Former Audi LMP1 Engineer Leena Gade Joins Ford Hypercar Effort

Former Audi Sport race engineer Leena Gade has signed with Ford’s forthcoming Hypercar program, adding one of endurance racing’s most accomplished engineers to the Blue Oval’s growing effort ahead of its planned FIA World Endurance Championship debut. 

Ford Racing confirmed Gade as one of several key hires as it prepares to launch a factory entry in the Hypercar class of the FIA World Endurance Championship in 2027, where the company will field a new LMDh prototype built around an ORECA chassis and powered by a V8 engine. 

For aficionados of Audi endurance racing era, Gade’s name is a familiar one. During her tenure as a race engineer with Audi Sport Team Joest, she helped guide the brand to overall victories at the 24 Hours of Le Mans in 2011, 2012 and 2014, becoming the first female race engineer to win the event. 

Those triumphs came during Audi’s dominant LMP1 era with cars such as the R18 TDI and R18 e-tron quattro, when the brand’s diesel and hybrid prototypes defined the cutting edge of endurance racing technology.

2011, her first of those wins, may be the most memorable. At the time, she was a rookie lead engineer leading a team of rookie drivers with Andre Lotterer, Benoit Treluyer and Marcel Fassler. Their #2 R18 TDI, dubbed Red Sonja for its identifying red accents, found themselves the last Audi running against dominant competition from rival Peugeot.

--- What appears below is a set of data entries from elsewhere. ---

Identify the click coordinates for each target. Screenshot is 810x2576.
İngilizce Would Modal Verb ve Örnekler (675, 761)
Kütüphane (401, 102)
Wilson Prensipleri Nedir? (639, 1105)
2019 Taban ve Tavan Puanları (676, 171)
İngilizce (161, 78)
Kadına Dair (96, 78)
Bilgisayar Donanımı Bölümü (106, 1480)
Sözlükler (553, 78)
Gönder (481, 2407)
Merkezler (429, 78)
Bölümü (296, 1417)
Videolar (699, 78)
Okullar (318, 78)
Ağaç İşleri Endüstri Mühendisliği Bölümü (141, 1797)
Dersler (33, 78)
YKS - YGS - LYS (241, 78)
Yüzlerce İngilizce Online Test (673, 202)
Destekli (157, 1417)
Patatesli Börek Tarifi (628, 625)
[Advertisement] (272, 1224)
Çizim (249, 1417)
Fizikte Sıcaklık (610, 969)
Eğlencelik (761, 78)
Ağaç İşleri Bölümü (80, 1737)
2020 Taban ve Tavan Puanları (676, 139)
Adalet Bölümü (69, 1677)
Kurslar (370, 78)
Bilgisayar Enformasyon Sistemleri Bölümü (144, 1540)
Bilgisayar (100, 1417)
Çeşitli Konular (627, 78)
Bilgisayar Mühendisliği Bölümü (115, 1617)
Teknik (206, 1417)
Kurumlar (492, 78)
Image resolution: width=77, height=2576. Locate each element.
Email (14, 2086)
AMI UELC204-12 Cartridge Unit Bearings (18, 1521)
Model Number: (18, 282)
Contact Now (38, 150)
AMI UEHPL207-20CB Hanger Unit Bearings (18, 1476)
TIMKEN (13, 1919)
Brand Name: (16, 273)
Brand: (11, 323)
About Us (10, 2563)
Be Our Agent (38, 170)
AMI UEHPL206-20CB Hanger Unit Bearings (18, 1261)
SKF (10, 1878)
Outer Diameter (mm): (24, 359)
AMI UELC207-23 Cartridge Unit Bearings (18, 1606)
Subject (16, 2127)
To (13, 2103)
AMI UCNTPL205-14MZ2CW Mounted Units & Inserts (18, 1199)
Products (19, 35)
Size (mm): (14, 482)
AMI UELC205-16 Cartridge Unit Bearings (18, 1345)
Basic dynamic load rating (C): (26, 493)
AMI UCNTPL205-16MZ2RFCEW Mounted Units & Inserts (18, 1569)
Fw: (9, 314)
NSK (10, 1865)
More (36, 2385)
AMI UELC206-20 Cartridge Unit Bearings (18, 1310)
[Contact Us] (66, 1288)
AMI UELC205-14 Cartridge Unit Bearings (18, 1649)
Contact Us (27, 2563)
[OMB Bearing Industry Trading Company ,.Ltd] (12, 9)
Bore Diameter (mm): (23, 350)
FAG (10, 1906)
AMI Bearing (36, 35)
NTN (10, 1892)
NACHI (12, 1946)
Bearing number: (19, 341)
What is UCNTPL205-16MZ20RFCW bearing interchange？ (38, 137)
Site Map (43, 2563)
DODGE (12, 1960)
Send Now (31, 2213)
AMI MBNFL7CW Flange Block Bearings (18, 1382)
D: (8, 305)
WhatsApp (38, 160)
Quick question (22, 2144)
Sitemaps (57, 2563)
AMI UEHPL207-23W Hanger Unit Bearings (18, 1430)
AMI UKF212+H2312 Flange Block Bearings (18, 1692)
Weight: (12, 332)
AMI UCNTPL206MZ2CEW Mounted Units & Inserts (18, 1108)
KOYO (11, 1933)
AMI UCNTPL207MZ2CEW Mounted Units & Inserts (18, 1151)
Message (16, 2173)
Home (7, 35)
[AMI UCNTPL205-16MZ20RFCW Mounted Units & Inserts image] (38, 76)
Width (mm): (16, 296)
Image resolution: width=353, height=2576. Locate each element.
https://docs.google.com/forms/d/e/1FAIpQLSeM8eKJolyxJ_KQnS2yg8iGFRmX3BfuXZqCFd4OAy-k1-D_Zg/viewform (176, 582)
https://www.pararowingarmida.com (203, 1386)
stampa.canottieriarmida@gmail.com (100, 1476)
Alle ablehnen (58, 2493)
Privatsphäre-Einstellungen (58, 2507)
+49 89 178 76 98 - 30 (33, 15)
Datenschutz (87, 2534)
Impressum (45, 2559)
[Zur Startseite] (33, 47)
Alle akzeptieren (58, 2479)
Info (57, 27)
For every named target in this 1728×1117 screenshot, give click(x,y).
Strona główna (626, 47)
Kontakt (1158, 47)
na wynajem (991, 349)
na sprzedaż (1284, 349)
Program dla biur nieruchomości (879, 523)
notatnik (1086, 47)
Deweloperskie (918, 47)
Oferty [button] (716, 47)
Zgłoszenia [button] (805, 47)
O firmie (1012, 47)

They’d hold on to win, an effort that was immortalized in the second Truth in 24 documentary produced by Audi and NFL Films.

RESUME BUILT IN ENDURANCE RACING

Following Audi’s exit from the LMP1 class at the end of the 2016 season, Gade continued her career across multiple programs within the broader endurance racing ecosystem.

She spent time with Bentley Motorsport’s Continental GT3 program before moving into prototype racing again, reuniting with Team Joest to support Multimatic, where she worked on the Mazda DPi program in IMSA competition. 

Gade also served as president of the FIA GT Commission, contributing to the governance and technical development of global GT racing during a period of rapid expansion for the category.

Her combination of hands-on race engineering, prototype development experience and leadership roles in motorsport governance makes her one of the most versatile figures in modern endurance racing.

HER ROLE AT FORD

Gade will serve as race engineer within Ford’s Hypercar project, working alongside other experienced hires including Jean-Philippe Sarrazin, previously involved with the Porsche Penske Motorsport program that captured the 2024 WEC drivers’ championship. 

The new engineering group will report to trackside engineering manager Grant Clarke as Ford builds the technical structure for its return to top-tier endurance racing. 

Ford’s Hypercar entry is part of the brand’s broader strategy to return to the top level of Le Mans competition, where it famously secured four consecutive overall victories from 1966 through 1969 with the GT40.